Across the Wide Missouri: Let me just say that anyone who says that Leon Wieseltier knows anything about what good English prose is is lying.

Consider this rhetorical joke:

Leon Wieseltier: Responds to Michael Oren on Israel and American Jews: But long before Netanyahu’s revolting last-minute demagoguery about Palestinians and Israeli Arabs during his recent campaign for reelection, it was perfectly clear to me that he will never preside over the establishment of a Palestinian state, which in my view is the very condition of the survival of a Jewish state; that he has no interest in the moral dimensions of Israel’s coexistence with Arabs and Palestinians (the Other, indeed!) and will poison Israel’s relations with its citizens and its neighbors if it suits his political purposes; that he prefers military solutions to diplomatic solutions and is utterly lacking in diplomatic imagination; that he regards Israel’s isolation not as a strategic threat but as a moral victory, as a proof of its righteousness; that he has promoted fear from an empirical response to actual dangers into a philosophy of history, and thereby diminished his country’s sense of historical possibility; that he will pander to the darkest forces of Israeli reaction, secular and religious, to advance himself.
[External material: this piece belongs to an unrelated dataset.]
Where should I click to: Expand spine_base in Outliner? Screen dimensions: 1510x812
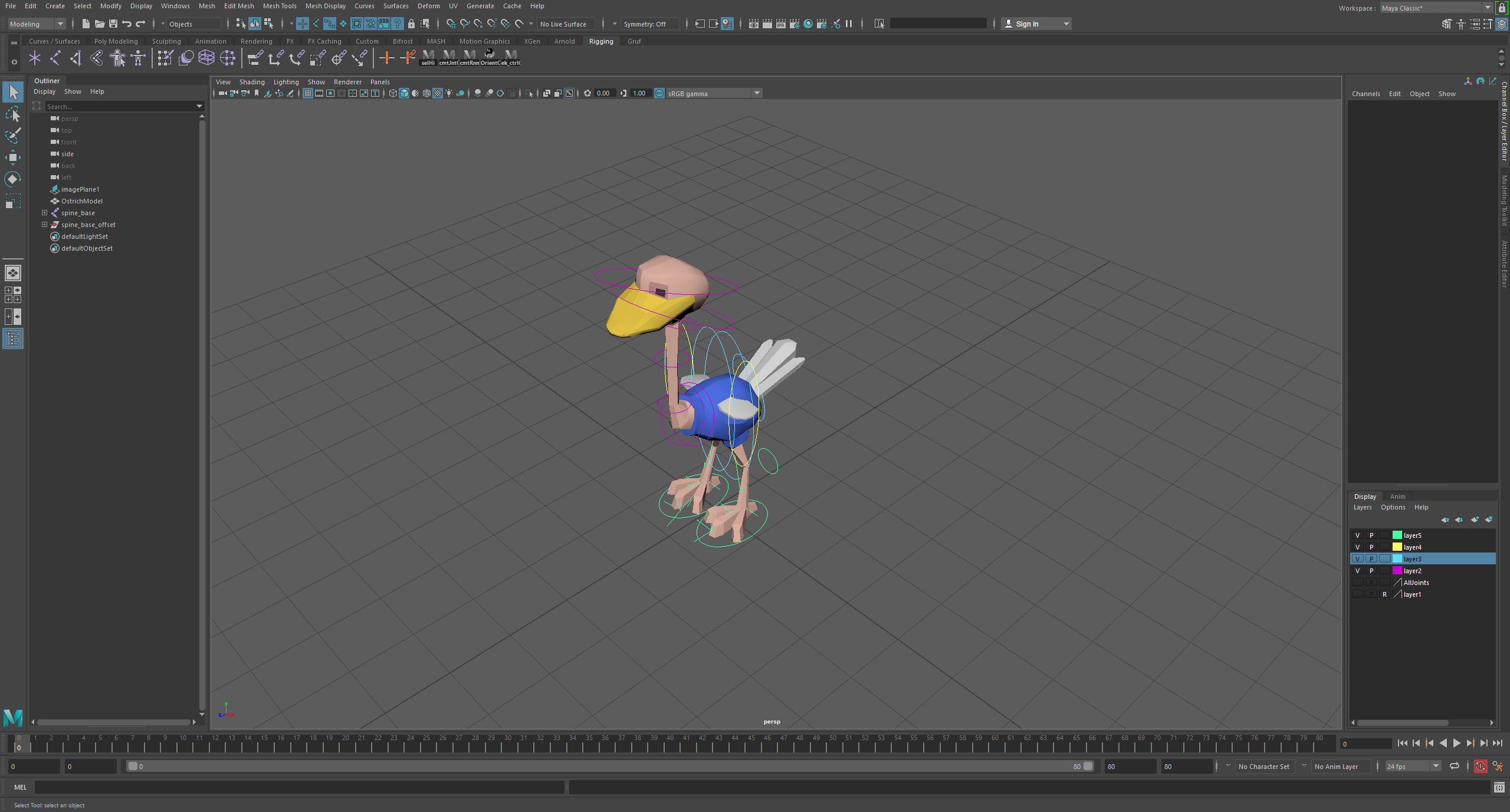coord(44,213)
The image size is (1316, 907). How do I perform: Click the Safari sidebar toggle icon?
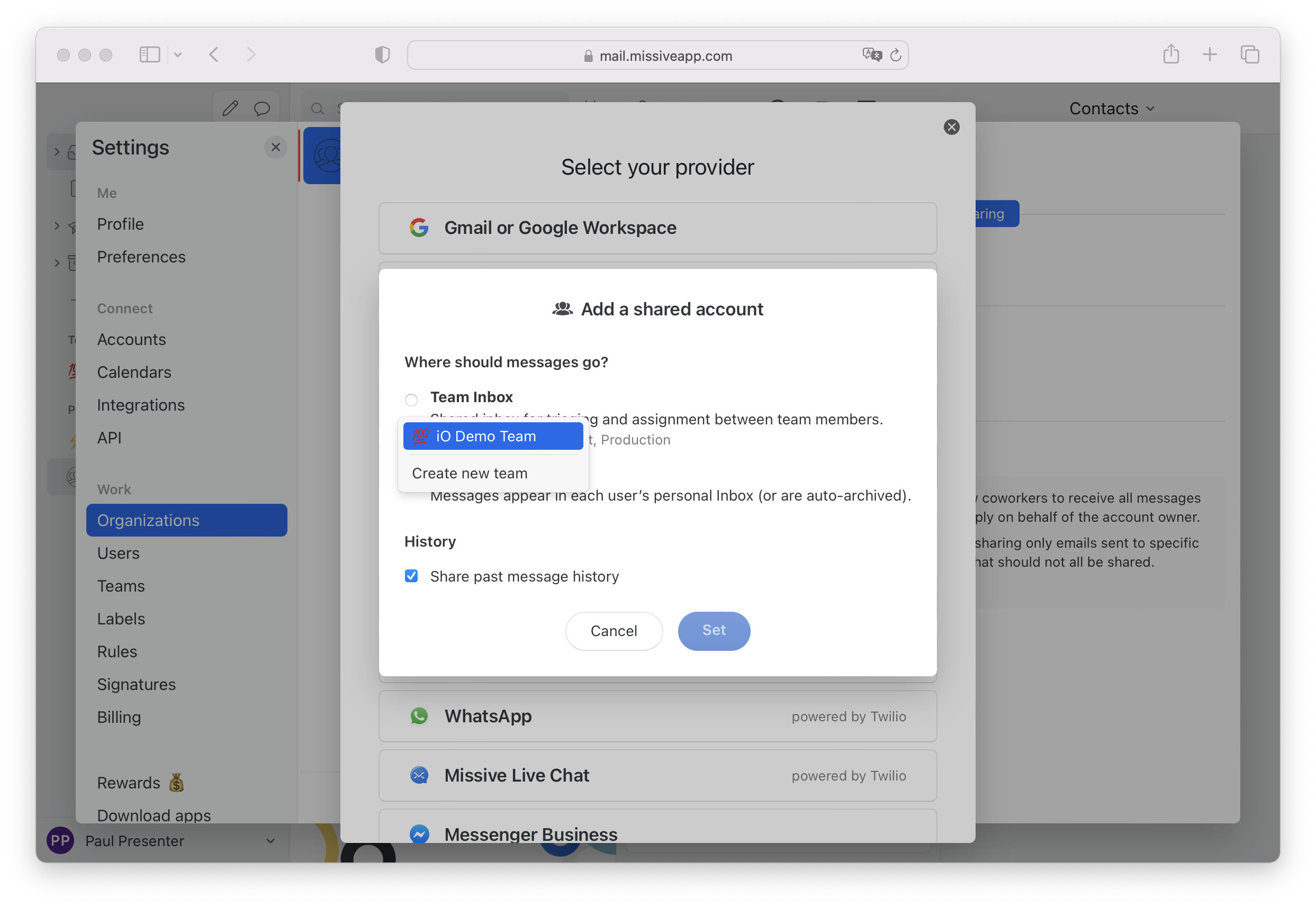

Substantively, it was fine — if late to the party by decades.

But to write that as one sentence is simply the act of a rhetorical idiot, no?

I would suggest — and I am somebody whose sentences are usually twice as long as they should be:

Long before Netanyahu’s revolting last-minute demagoguery during his recent campaign for reelection about Palestinians and Israeli Arabs, it was perfectly clear to me that he will never preside over the establishment of a Palestinian state. Yet establisment of such a state is, in my view, the very condition of the survival of a Jewish state. It was also perfectly clear to me that:
  • he has no interest in the moral dimensions of Israel’s coexistence with Arabs and Palestinians (the Other, indeed!);
  • if it suits his political purposes, he will poison Israel’s relations with its citizens and its neighbors;
  • he prefers military solutions to diplomatic solutions;
  • he is utterly lacking in diplomatic imagination;
  • he regards Israel’s isolation as a proof of its righteousness, not as a strategic threat but as a moral victory;
  • he has promoted fear from an empirical response to actual dangers to a philosophy of history;
  • he has thereby diminished his country’s sense of historical possibility; and
  • he will pander to the darkest forces of Israeli reaction — secular and religious — to advance himself.

Tell me: what was so great about the intellectual caliber of the Old New Republic again?